Perform a chi square significance test using count features to determine the terms that are most correlated with each intent in the data set. 

A `unigram` is a single word, while a `bigram` is two consecutive words from within the training data. For example, if you have a sentence like `Thank you for your service`, each of the words in the sentence are considered unigrams while terms like `Thank you`, `your service` are considered bigrams.

Terms such as `hi`, `hello` correlated with a `greeting` intent are reasonable. But terms such as `table`, `chair` correlated with the `greeting` intent are anomalous. A scan of the most correlated unigrams & bigrams for each intent can help you spot potential anomalies within your training data.

**Note**: We ignore the following common words (\"stop words\") from consideration `an, a, in, on, be, or, of, a, and, can, is, to, the, i`

In [None]:
unigram_intent_dict, bigram_intent_dict = chi2_analyzer.get_chi2_analysis(workspace_pd, lang_util=lang_util)

### Actions for anomalous correlations<a id='anomalous'></a>

If you identify unusual or anomalous correlated terms such as: numbers, names and so on, which should not be correlated with an intent, consider the following:
  
- **Case 1** : If you see names appearing amongst correlated unigrams or bigrams, add more variation of names so no specific names will be correlated  
- **Case 2** : If you see specific numbers like 1234 amongst correlated unigrams or bigrams and these are not helpful to the use case, remove or mask these numbers from the examples
- **Case 3** : If you see terms which should never be correlated to that specific intent, consider adding or removing terms/examples so that domain specific terms are correlated with the correct intent

<a id='part1.5'></a>
## 1.5 Visualize terms using a heat map

- [Display term analysis for a custom intent list](#customintent)
- [Actions for anomalous terms in the heat map](#heatmap)

A heat map of terms is a method to visualize terms or words that frequently occur within each intent.
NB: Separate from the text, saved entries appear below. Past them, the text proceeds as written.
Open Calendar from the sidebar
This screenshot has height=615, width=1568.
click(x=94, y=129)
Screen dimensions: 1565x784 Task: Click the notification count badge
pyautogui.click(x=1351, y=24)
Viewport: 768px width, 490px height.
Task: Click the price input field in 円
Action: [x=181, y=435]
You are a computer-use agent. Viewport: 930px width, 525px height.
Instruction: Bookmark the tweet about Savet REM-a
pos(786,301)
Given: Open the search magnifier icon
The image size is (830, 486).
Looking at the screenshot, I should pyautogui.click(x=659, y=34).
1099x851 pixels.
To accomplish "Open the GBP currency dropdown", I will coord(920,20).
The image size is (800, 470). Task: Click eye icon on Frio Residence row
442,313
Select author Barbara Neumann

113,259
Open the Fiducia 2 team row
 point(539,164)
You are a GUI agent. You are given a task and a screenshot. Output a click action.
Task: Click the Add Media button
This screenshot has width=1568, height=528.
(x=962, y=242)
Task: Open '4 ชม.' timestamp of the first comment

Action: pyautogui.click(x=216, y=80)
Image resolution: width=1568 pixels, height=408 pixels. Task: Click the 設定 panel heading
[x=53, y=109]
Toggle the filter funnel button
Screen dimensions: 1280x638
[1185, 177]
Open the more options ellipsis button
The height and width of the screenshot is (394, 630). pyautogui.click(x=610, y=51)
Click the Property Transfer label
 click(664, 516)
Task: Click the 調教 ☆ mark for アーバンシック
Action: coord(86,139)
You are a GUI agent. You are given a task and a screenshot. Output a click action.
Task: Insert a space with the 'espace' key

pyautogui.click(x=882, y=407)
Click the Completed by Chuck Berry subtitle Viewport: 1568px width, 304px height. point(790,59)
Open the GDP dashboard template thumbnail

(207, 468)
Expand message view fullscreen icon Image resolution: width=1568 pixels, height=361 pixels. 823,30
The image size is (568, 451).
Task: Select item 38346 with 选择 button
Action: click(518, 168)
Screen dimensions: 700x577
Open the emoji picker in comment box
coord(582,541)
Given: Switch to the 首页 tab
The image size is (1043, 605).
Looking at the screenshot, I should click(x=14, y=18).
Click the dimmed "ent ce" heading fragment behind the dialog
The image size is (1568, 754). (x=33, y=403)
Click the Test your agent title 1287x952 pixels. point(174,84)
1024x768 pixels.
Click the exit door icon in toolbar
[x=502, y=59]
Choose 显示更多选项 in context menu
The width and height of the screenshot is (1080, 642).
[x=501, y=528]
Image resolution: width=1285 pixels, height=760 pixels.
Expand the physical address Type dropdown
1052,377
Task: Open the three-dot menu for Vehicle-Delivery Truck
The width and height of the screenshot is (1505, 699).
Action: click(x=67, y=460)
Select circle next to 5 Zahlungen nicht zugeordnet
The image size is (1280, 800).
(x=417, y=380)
Rows are the terms, and columns are the intents. 

The code below displays the top 30 intents with the highest number of user examples in the analysis. This number can be changed if needed.

In [None]:

INTENTS_TO_DISPLAY = 30  # Total number of intents for display
MAX_TERMS_DISPLAY = 30  # Total number of terms to display

intent_list = []
keyword_analyzer.seaborn_heatmap(workspace_pd, lang_util, INTENTS_TO_DISPLAY, MAX_TERMS_DISPLAY, intent_list)

### Display term analysis for a custom intent list<a id='customintent'></a>

If you wish to see term analysis for specific intents, feel free to add those intents to the intent list. This generates a custom term heatmap. The code below displays the top 20 terms, but this can be changed if needed.

In [None]:
intent_list = workspace_pd['intent'].unique().tolist()
# intent_list = []
MAX_TERMS_DISPLAY = 20  # Total number of terms to display

if intent_list: 
    keyword_analyzer.seaborn_heatmap(workspace_pd, lang_util, INTENTS_TO_DISPLAY, MAX_TERMS_DISPLAY, intent_list)

### Actions for anomalous terms in the heat map<a id='heatmap'></a>

If you notice any terms or words which should not be frequently present within an intent, consider modifying examples in that intent.

<a id='part1.6'></a>
## 1.6 Ambiguity in the training data

- [Uncover ambiguous utterances across intents](#uncover)
- [Actions for ambiguity in the training data](#ambiguityaction)

Run the code blocks below to uncover possibly ambiguous terms based on feature correlation.

Based on the chi-square analysis above, generate intent pairs which have overlapping correlated unigrams and bigrams.
This allows you to get a glimpse of which unigrams or bigrams might cause potential confusion with intent detection:

#### A. Top intent pairs with overlapping correlated unigrams

In [None]:
ambiguous_unigram_df = chi2_analyzer.get_confusing_key_terms(unigram_intent_dict)

#### B. Top intent pairs with overlapping correlated bigrams

In [None]:
ambiguous_bigram_df = chi2_analyzer.get_confusing_key_terms(bigram_intent_dict)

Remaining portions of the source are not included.